— WORK REQUIRED —
Reproduce word for word the portion of the post on the wasps caught in goo that starts at the words "Pine resin contains" and stops after "problems at work.".

Picture credit: Mathilde Montgomery, via the AAE inbox.

We get a lot of neat pictures in our inbox, and I think this is one of the cooler images we’ve gotten because there’s a lot going on in this picture.

I’m not 100% certain of what the wasps are stuck in, although I do have a pretty good idea. In fact, I’m more confident about the ID of the wasps than I am the substance they’re stuck in.

So…what’s going on in the picture?

What are those wasps?

Those wasps are a representative of one of my favorite families, the Evaniid wasps. They’re also known as cockroach, or ensign wasps. They’re easy to identify because their tiny abdomens are attached really high on their thorax, so they always hold their butts really high like a flag. That’s how they get the name Ensign wasps.

They’re also nice things to have around, since they lay their eggs in cockroach egg cases. The larvae develop inside the egg case, and eat the eggs contained inside. Most species attack wild non-pest roaches, but Evania appendigaster will attack some of the more common pest species. It’s been investigated as a biological control, and can be common in areas with lots of cockroaches.

I can’t tell what species they are, but I’d imagine they’re one of the native species which attacks non-pest roaches. They’re pretty cool bugs.

What’s the goo?

My best guess for the goo is that it’s the sap of a pine tree, which can be released in large quantities during routine landscaping. It can also be released if the tree is attacked by beetles, horntails, or woodpeckers trying to eat the larvae of beetles and horntails.

All plants make chemicals they use for defense, and many of these chemicals are quite valuable. A lot of the stuff we taste in food, for example, is either insecticidal or antimicrobial. Cinnemaldehyde, the main flavoring component of cinnamon, is an antifungal agent. Anethole, which gives anise it’s flavor, works the same way lindane…a pesticide now banned from production.

Most plant defensive compounds are alkaloids, but the defensive compounds of pine trees are called terpenoids. Since plants can’t poop, a lot of these compounds contain nitrogen. Alkaloids contain nitrogen, while terpenoids don’t.

Pine resin contains a lot of terpenoids, many of which mimic hormones which are unique to insects. They’re thought to interfere with the juvenile hormone pathway and keep insects from maturing into adults. There’s a really famous compound called juvabione which is discussed in entomology classes, mainly to let budding entomologists know that their choice of paper towel can actually determine whether their insects will live or die.

Entomologists deal with some really weird problems at work.

Stored data
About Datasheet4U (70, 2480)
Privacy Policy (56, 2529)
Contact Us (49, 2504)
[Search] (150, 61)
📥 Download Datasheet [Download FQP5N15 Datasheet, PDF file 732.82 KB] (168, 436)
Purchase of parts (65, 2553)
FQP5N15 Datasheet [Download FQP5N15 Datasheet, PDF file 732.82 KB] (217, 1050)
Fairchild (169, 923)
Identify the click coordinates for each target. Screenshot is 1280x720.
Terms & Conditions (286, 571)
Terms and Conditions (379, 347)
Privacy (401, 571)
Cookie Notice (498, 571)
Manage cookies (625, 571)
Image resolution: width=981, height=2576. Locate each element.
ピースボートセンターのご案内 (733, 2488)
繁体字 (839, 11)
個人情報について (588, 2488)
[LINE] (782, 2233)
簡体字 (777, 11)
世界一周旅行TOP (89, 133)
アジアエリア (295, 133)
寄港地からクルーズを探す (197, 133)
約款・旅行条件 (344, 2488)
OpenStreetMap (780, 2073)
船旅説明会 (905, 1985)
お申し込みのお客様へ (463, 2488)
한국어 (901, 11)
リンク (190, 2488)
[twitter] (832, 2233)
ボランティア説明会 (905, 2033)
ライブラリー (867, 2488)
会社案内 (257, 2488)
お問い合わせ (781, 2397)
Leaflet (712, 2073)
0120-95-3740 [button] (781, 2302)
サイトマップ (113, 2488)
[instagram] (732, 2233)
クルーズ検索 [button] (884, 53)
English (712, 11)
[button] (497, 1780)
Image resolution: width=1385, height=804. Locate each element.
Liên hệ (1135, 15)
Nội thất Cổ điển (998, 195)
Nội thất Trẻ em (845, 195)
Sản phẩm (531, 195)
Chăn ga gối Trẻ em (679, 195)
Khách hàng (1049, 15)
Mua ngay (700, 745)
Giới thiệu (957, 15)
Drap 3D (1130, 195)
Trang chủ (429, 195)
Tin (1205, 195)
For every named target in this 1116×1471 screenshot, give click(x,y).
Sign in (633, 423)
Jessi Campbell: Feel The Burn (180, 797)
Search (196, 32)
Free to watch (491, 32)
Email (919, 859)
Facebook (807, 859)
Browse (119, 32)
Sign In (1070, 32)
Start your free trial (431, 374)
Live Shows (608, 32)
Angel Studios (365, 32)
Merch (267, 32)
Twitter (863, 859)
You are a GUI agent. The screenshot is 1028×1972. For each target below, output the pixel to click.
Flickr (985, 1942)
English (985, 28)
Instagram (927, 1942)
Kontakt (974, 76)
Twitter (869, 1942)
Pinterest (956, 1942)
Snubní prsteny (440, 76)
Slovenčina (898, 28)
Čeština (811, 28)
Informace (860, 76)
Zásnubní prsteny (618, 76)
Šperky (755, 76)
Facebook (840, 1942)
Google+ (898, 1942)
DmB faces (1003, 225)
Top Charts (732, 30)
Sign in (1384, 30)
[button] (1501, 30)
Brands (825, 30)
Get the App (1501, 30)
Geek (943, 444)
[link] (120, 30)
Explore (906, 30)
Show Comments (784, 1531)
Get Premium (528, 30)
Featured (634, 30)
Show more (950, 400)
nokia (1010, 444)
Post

— REPLY —
Pine resin contains a lot of terpenoids, many of which mimic hormones which are unique to insects. They’re thought to interfere with the juvenile hormone pathway and keep insects from maturing into adults. There’s a really famous compound called juvabione which is discussed in entomology classes, mainly to let budding entomologists know that their choice of paper towel can actually determine whether their insects will live or die.

Entomologists deal with some really weird problems at work.